Dosing in patients with obesity warrants caution. There is limited data on methadone pharmacokinetics in obesity. Dosing by total body weight may risk overdose, given the poor vascularity of adipose tissue. The Specialists in Obesity and Bariatric Anaesthesia Society (SOBA‐UK) guidelines recommend dosing parenteral opioids such as morphine and fentanyl by lean body weight (LBW) in obese patients [11]. In the absence of robust data specific to methadone, LBW‐based dosing may provide a pragmatic and safer approach, especially given the increased incidence of sleep‐disordered breathing in this population [11].
Methadone integrates well with multimodal analgesia protocols, combining effectively with regional techniques, non‐opioid analgesics, and adjuncts like dexmedetomidine or ketamine. In our institutional experience, methadone has proven valuable for VATS resections where regional techniques may be limited due to anticoagulation or surgical considerations.
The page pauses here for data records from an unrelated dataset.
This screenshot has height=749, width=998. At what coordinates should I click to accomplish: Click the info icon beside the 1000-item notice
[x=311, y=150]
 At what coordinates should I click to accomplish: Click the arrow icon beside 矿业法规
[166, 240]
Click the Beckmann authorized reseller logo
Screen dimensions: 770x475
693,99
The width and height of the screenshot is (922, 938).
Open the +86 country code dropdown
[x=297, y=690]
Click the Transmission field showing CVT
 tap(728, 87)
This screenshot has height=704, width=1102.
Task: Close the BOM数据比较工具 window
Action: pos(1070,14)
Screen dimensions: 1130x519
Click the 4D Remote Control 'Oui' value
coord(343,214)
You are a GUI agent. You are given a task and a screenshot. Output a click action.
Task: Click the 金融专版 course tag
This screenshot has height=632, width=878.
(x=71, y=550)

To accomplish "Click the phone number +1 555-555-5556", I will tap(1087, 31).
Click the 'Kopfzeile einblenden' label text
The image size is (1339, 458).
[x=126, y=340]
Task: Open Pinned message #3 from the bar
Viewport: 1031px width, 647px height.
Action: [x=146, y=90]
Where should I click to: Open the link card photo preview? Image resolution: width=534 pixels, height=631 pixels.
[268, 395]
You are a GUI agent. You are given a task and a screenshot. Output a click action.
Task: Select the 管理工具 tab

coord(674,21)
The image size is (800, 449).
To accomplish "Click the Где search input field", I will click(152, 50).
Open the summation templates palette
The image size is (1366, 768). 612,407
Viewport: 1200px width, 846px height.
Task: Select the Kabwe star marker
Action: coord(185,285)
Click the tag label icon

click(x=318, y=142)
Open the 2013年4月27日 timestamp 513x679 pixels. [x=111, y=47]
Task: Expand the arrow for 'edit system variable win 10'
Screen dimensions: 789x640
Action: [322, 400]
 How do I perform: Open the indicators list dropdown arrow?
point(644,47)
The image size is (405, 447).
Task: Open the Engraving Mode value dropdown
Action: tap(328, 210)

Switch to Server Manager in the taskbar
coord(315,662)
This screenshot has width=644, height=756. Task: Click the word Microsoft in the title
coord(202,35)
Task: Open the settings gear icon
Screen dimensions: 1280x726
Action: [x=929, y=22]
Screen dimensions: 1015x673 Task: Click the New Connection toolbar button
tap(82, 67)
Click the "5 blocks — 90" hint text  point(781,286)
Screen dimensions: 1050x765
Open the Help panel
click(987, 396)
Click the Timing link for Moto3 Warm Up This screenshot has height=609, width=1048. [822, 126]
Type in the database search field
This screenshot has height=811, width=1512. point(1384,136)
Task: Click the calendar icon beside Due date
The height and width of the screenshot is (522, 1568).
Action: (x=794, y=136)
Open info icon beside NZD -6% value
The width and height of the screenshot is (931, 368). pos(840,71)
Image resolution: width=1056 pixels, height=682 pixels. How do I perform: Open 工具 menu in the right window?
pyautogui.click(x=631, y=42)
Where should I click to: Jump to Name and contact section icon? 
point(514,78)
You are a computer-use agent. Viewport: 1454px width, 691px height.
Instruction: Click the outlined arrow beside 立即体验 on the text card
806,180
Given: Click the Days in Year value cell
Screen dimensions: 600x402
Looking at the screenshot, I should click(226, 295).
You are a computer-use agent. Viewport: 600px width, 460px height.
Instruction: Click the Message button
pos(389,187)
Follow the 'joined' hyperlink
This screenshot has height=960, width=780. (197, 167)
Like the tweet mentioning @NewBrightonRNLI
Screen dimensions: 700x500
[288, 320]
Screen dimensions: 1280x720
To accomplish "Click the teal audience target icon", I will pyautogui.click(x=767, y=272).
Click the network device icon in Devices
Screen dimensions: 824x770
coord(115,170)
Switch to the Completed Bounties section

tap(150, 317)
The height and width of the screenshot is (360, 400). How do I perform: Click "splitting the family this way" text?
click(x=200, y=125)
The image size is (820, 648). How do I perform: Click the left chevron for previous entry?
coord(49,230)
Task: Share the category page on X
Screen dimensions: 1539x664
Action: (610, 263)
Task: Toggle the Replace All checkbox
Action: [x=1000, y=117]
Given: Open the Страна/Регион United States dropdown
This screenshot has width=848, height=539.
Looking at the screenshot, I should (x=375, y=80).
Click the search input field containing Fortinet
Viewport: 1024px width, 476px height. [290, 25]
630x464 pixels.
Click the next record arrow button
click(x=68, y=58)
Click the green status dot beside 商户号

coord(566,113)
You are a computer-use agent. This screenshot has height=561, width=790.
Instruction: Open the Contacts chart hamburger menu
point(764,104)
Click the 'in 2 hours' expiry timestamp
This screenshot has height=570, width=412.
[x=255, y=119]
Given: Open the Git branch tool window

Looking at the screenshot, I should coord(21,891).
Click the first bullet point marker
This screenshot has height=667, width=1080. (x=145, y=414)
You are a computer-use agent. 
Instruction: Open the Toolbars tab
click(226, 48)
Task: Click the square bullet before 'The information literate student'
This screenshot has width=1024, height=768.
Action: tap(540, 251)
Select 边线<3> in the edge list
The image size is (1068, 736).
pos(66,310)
Potential risks include respiratory depression, which, when dosing and monitoring are appropriate, does not appear more frequent than with conventional opioids [6]. QTc prolongation is a theoretical concern; however, single intraoperative doses have not been associated with clinically significant arrhythmias [7]. Caution remains advisable for patients with known prolonged QTc or on QT‐prolonging agents. Interindividual variability in methadone metabolism is another consideration, though standard dosing achieves predictable levels in most patients [3].
Beyond clinical outcomes, intraoperative methadone may offer economic benefits. By reducing reliance on PCA and improving early mobilization, it may shorten hospital stays. Rajkovic et al. demonstrated reduced length of stay for spinal surgery patients receiving methadone, further improved with adjunctive ketamine [12]. While the potential for earlier high‐dependency unit (HDU) discharge remains speculative, preventing CPSP offers a more compelling cost–benefit argument, given its substantial long‐term healthcare costs and opioid‐related morbidity. Murphy et al. provide early evidence supporting the role of methadone in CPSP prevention, meriting further investigation [2].
In summary, intraoperative IV methadone offers a safe, effective, and affordable strategy to enhance perioperative analgesia in thoracic surgery. Its unique pharmacological properties, sustained analgesic profile, and growing evidence base support broader adoption. While not a replacement for comprehensive multimodal strategies, methadone is a powerful adjunct addressing limitations of current practice. Further work on dosing protocols, especially in obesity, and health‐economic outcomes will strengthen its role. Nonetheless, given the significant burden of pain and opioid morbidity in thoracic surgery, incorporating intraoperative methadone represents a pragmatic step toward improved patient outcomes.
Conflicts of Interest
The authors declare no conflicts of interest.